# [What is asked]
Please copy the listing below exactly, from the line containing "This screenshot has width=1011, height=577." through the line containing "Action: click(x=297, y=163)", and reproduce only those lines.

(Data records)
# # # #
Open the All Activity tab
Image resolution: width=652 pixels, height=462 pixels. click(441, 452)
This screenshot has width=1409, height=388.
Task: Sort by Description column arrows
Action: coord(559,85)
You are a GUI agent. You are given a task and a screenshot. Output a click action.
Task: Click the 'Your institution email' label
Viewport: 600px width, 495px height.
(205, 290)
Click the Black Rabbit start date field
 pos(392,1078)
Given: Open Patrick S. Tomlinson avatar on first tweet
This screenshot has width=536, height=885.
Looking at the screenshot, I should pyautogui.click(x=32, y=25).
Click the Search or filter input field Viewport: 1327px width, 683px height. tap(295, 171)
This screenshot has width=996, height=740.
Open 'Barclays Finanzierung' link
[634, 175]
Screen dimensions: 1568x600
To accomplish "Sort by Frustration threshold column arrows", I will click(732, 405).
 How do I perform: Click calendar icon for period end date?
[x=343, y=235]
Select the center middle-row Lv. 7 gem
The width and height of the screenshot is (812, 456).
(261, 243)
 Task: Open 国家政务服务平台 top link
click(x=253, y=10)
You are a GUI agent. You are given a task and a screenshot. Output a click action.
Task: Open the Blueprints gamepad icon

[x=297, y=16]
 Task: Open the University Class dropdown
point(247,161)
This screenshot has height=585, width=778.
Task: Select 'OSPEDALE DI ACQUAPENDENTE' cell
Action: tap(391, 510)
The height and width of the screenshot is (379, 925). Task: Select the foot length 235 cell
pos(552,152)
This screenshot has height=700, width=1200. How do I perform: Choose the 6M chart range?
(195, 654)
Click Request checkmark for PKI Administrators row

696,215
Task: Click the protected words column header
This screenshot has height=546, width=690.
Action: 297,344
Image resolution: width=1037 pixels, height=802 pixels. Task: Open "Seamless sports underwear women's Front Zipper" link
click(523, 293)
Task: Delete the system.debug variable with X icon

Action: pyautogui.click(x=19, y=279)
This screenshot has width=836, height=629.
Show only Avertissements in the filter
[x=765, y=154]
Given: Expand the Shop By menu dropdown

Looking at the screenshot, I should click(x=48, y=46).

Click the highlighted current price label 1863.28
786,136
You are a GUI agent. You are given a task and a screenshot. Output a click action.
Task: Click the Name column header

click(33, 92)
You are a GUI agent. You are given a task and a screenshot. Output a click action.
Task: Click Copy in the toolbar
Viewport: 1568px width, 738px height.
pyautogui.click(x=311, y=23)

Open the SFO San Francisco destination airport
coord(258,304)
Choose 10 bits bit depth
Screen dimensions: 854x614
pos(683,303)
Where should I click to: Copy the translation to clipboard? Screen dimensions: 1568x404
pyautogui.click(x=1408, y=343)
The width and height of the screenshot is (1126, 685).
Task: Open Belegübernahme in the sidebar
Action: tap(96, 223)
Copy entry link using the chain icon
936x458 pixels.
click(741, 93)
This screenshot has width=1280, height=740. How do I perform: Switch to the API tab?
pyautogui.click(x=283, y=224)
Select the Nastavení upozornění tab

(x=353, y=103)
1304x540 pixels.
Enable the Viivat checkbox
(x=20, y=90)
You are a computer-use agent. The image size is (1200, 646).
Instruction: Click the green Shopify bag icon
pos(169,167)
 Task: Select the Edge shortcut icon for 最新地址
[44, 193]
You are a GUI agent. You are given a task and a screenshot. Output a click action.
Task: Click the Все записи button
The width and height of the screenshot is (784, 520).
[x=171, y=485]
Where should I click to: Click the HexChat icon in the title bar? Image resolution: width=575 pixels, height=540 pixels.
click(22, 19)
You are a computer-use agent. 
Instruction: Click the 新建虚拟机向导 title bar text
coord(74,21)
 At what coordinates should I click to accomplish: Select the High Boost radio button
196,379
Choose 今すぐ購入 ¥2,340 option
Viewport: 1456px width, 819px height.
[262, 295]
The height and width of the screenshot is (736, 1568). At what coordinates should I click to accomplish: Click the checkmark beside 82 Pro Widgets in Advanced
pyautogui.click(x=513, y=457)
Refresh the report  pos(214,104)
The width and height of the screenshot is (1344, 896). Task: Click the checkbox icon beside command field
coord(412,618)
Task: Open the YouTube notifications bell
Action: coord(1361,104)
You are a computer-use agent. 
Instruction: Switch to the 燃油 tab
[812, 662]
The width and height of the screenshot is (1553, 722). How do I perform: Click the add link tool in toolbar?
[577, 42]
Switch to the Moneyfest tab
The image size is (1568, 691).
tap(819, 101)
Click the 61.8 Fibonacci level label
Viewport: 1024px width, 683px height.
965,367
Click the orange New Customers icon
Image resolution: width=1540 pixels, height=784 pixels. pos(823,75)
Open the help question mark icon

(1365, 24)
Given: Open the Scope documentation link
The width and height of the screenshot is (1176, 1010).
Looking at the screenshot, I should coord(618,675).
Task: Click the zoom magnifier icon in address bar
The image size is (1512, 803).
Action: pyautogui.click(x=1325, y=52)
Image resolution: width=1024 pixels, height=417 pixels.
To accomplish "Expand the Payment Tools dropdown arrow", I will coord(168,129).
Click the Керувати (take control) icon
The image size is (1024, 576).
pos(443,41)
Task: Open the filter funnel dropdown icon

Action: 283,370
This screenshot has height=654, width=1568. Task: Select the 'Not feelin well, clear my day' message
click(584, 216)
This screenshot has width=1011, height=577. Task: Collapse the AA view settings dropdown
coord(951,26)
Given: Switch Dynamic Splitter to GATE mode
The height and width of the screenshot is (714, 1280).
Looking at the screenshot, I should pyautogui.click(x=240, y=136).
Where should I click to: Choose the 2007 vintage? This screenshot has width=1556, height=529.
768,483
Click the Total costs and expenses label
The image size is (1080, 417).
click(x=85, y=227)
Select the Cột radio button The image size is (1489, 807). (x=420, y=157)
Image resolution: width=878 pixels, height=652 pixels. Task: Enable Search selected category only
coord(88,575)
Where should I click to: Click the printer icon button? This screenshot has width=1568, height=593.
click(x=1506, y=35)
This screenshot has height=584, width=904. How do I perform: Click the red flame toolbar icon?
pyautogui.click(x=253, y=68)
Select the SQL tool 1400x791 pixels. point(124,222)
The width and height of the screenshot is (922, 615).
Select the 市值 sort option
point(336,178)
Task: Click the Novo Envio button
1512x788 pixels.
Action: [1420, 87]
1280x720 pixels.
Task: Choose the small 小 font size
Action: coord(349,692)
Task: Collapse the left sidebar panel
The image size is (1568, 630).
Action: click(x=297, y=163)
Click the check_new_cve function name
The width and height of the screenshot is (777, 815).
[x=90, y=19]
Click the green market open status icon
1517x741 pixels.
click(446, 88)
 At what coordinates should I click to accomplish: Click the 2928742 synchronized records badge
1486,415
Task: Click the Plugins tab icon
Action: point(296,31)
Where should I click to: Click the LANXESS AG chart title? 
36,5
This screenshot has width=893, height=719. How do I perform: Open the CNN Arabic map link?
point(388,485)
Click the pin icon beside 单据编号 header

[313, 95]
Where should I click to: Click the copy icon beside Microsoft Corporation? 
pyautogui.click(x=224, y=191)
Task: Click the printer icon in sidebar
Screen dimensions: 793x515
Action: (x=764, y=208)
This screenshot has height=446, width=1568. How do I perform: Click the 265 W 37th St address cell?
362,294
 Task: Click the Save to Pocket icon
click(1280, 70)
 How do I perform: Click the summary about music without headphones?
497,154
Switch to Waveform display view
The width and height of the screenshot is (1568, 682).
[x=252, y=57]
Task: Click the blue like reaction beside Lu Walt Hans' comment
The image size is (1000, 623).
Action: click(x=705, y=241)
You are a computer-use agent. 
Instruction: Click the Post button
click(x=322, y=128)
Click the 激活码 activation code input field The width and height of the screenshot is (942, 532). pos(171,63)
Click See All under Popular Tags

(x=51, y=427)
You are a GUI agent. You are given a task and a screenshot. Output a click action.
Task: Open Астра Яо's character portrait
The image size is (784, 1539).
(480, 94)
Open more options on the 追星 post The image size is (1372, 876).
# # # #
# [Result]
This screenshot has width=1011, height=577. Task: Collapse the AA view settings dropdown
coord(951,26)
Given: Switch Dynamic Splitter to GATE mode
The height and width of the screenshot is (714, 1280).
Looking at the screenshot, I should pyautogui.click(x=240, y=136).
Where should I click to: Choose the 2007 vintage? This screenshot has width=1556, height=529.
768,483
Click the Total costs and expenses label
The image size is (1080, 417).
click(x=85, y=227)
Select the Cột radio button The image size is (1489, 807). (x=420, y=157)
Image resolution: width=878 pixels, height=652 pixels. Task: Enable Search selected category only
coord(88,575)
Where should I click to: Click the printer icon button? This screenshot has width=1568, height=593.
click(x=1506, y=35)
This screenshot has height=584, width=904. How do I perform: Click the red flame toolbar icon?
pyautogui.click(x=253, y=68)
Select the SQL tool 1400x791 pixels. point(124,222)
The width and height of the screenshot is (922, 615).
Select the 市值 sort option
point(336,178)
Task: Click the Novo Envio button
1512x788 pixels.
Action: [1420, 87]
1280x720 pixels.
Task: Choose the small 小 font size
Action: coord(349,692)
Task: Collapse the left sidebar panel
The image size is (1568, 630).
Action: click(x=297, y=163)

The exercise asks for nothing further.